I find that just being myself and not hiding solves so many problems.




Steelriven -> RE: Question about being outed at work (8/25/2006 2:15:02 PM)

I'd leave it... If you end up running into each other at an event then maybe I'd say something. Like give a smile and simple wave.

My high school drama teacher is a domminant. I didn't find out until I was twenty-three. We sometimes run across each other, give a smile and a wave.




MrDiscipline44 -> RE: Question about being outed at work (8/25/2006 5:09:53 PM)

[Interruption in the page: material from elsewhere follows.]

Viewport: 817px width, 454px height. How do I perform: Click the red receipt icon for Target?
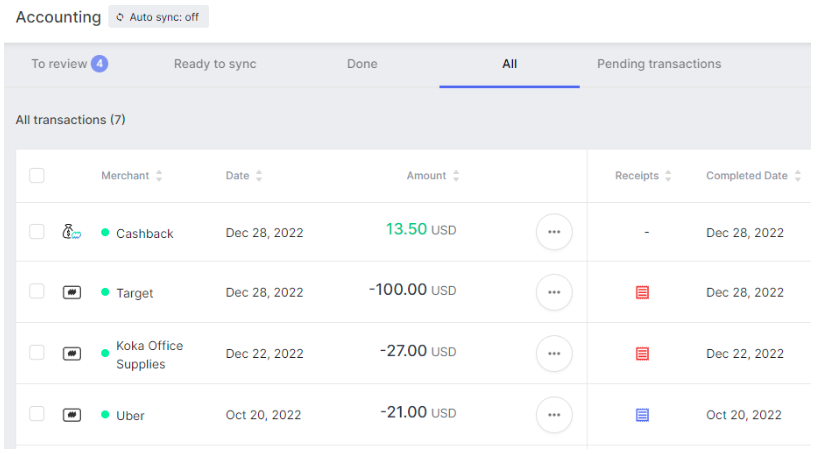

The difference between your situation, sabronn, and sweetanns situation is the student confronted you. This co-worker hasn't confronted sweetann. When you were confronted, yes you should've acted. Since sweetann hasn't been confronted she could actually do more harm then good




LotusSong -> RE: Question about being outed at work (8/25/2006 5:14:27 PM)

"Live never to be ashamed if anything you do or say is published around the world - even if what is published is not true."- Richard Bach "Illusions" pg 48 -hardback




ToyGuyforU -> RE: Question about being outed at work (8/25/2006 6:02:29 PM)

You gotta pay the band if you wanna dance....




FangsNfeet -> RE: Question about being outed at work (8/25/2006 10:37:54 PM)

How can he out you? How much proof does he have other than spreading rumors about you? Anything and everything can be denied. This included pictures. After all, it's a common practice for people to cut and paste.

If he wants war, give the boy a kick in the nutts. Also, think this thought. How can he rat you out without ratting on himself? After all, there has to be a reason for him to know what you do on your personal time. Never go down without taking your opponent with you.